Puisque la Fed a un double mandat explicite, elle dispose d’une certaine marge de manœuvre pour abaisser les taux compte tenu de la conjoncture de l’emploi, surtout si elle suppose que l’impact des droits de douane sur l’inflation sera temporaire. C’est pourquoi nous pensons aujourd’hui que la Fed abaissera ses taux de 25 points de base à chacune de ses six prochaines réunions. Nous nous attendons à une série de baisses modestes plutôt que de baisses importantes en raison des risques évidents selon lesquels l’inflation continue de représenter un défi. L’évolution de la composition du Comité de la Fed pourrait mener à des baisses plus importantes; nous supposons toutefois que les membres votants de la Fed resteront fidèles à l’aspect de leur mandat se rapportant à la maîtrise de l’inflation. Si la situation devait déraper, il se pourrait que les taux soient inférieurs à ceux que nous prévoyons à l’heure actuelle (3,0 %), ce qui s’accompagnerait toutefois d’une myriade de conséquences inquiétantes, dont nous ne faisons pas état dans ces prévisions.

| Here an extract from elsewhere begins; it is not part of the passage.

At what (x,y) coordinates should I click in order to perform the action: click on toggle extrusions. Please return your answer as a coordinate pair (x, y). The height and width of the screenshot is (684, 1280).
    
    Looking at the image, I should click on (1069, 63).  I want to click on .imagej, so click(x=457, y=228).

Au Canada, l’équilibre des risques est plus simple, puisque la BdC a pour seul mandat de mater l’inflation. L’inflation est appelée à rester plus tenace que ce que suppose la Banque du Canada, ce qui continue de nous inquiéter. Or, il y a manifestement une probabilité que l’inflation se ralentisse à terme. L’économie est en situation d’offre excédentaire, et cette capacité excédentaire est appelée à augmenter en 2026, ce qui devrait faire baisser l’inflation et justifier notre avis selon lequel l’inflation se ralentira légèrement à terme (graphique 2). Nos travaux laissent entendre que la politique monétaire est assez bien adaptée au moment d’écrire ces lignes; or, une baisse pourrait être justifiée. Toutefois, une seule baisse constituerait une mise au point excessive, qui n’aurait que des impacts très modestes sur la croissance et sur l’inflation à terme. Si la BdC baisse les taux le 17 septembre, ce à quoi nous nous attendons aujourd’hui, nous croyons qu’elle enchaînera avec une autre baisse en octobre, pour produire un peu plus d’impulsion monétaire.
Nous sommes portés à croire que ces baisses sont des gages. Le brusque recul de l’emploi donne à la BdC l’option de décréter quelques baisses à ses deux prochaines réunions pour se prémunir d’un ralentissement de la croissance et des incidences de l’inflation. Toutefois, parce que nous continuons de croire que les pressions inflationnistes seront plus récalcitrantes que ce que pense la BdC, nous nous attendons à ce que ces baisses de taux soient contrepassées dans le deuxième semestre de 2026 pour s’assurer que l’inflation converge durablement sur la cible inflationniste de 2 % (graphique 3).